#### EXERCISE REQUIREMENTS
Copy each of the entries below word for word, without changing anything.

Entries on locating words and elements
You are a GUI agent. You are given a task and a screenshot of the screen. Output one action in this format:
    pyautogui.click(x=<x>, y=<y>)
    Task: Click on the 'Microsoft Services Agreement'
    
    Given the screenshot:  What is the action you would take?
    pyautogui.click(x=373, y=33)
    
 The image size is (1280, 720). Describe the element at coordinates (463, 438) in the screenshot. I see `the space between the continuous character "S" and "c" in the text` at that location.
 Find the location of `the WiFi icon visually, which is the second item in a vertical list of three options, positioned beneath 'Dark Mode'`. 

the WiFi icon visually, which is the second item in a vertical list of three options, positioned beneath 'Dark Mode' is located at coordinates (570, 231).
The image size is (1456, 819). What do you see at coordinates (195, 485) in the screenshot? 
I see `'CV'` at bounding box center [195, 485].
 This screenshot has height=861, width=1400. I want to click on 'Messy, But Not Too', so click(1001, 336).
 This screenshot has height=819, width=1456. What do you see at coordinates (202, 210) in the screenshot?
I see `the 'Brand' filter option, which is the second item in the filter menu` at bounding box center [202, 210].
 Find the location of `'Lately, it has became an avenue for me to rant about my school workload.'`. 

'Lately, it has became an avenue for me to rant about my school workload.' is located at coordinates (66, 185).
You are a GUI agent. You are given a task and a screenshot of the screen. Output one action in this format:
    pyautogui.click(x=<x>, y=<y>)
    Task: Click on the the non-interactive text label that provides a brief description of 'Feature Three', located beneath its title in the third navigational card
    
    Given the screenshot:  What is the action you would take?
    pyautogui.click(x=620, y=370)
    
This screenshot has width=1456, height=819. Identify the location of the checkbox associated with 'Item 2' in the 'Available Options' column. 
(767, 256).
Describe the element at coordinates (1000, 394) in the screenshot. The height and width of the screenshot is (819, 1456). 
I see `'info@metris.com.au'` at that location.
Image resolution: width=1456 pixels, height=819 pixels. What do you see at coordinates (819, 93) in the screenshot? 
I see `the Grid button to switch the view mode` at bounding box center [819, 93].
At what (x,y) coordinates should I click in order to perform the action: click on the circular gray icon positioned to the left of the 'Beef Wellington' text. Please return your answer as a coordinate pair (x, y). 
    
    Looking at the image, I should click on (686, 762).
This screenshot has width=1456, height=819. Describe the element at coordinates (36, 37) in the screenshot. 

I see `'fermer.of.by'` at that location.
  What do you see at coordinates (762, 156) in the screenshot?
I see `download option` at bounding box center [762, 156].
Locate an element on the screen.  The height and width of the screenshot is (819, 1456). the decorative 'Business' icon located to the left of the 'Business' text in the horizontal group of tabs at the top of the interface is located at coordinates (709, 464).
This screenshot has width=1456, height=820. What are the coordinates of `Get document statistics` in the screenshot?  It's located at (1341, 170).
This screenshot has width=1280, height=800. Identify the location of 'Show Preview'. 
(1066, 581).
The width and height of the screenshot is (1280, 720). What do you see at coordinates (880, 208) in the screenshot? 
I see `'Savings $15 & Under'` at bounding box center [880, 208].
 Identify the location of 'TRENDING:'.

#### EXERCISE SOLUTION
You are a GUI agent. You are given a task and a screenshot of the screen. Output one action in this format:
    pyautogui.click(x=<x>, y=<y>)
    Task: Click on the 'Microsoft Services Agreement'
    
    Given the screenshot:  What is the action you would take?
    pyautogui.click(x=373, y=33)
    
 The image size is (1280, 720). Describe the element at coordinates (463, 438) in the screenshot. I see `the space between the continuous character "S" and "c" in the text` at that location.
 Find the location of `the WiFi icon visually, which is the second item in a vertical list of three options, positioned beneath 'Dark Mode'`. 

the WiFi icon visually, which is the second item in a vertical list of three options, positioned beneath 'Dark Mode' is located at coordinates (570, 231).
The image size is (1456, 819). What do you see at coordinates (195, 485) in the screenshot? 
I see `'CV'` at bounding box center [195, 485].
 This screenshot has height=861, width=1400. I want to click on 'Messy, But Not Too', so click(1001, 336).
 This screenshot has height=819, width=1456. What do you see at coordinates (202, 210) in the screenshot?
I see `the 'Brand' filter option, which is the second item in the filter menu` at bounding box center [202, 210].
 Find the location of `'Lately, it has became an avenue for me to rant about my school workload.'`. 

'Lately, it has became an avenue for me to rant about my school workload.' is located at coordinates (66, 185).
You are a GUI agent. You are given a task and a screenshot of the screen. Output one action in this format:
    pyautogui.click(x=<x>, y=<y>)
    Task: Click on the the non-interactive text label that provides a brief description of 'Feature Three', located beneath its title in the third navigational card
    
    Given the screenshot:  What is the action you would take?
    pyautogui.click(x=620, y=370)
    
This screenshot has width=1456, height=819. Identify the location of the checkbox associated with 'Item 2' in the 'Available Options' column. 
(767, 256).
Describe the element at coordinates (1000, 394) in the screenshot. The height and width of the screenshot is (819, 1456). 
I see `'info@metris.com.au'` at that location.
Image resolution: width=1456 pixels, height=819 pixels. What do you see at coordinates (819, 93) in the screenshot? 
I see `the Grid button to switch the view mode` at bounding box center [819, 93].
At what (x,y) coordinates should I click in order to perform the action: click on the circular gray icon positioned to the left of the 'Beef Wellington' text. Please return your answer as a coordinate pair (x, y). 
    
    Looking at the image, I should click on (686, 762).
This screenshot has width=1456, height=819. Describe the element at coordinates (36, 37) in the screenshot. 

I see `'fermer.of.by'` at that location.
  What do you see at coordinates (762, 156) in the screenshot?
I see `download option` at bounding box center [762, 156].
Locate an element on the screen.  The height and width of the screenshot is (819, 1456). the decorative 'Business' icon located to the left of the 'Business' text in the horizontal group of tabs at the top of the interface is located at coordinates (709, 464).
This screenshot has width=1456, height=820. What are the coordinates of `Get document statistics` in the screenshot?  It's located at (1341, 170).
This screenshot has width=1280, height=800. Identify the location of 'Show Preview'. 
(1066, 581).
The width and height of the screenshot is (1280, 720). What do you see at coordinates (880, 208) in the screenshot? 
I see `'Savings $15 & Under'` at bounding box center [880, 208].
 Identify the location of 'TRENDING:'.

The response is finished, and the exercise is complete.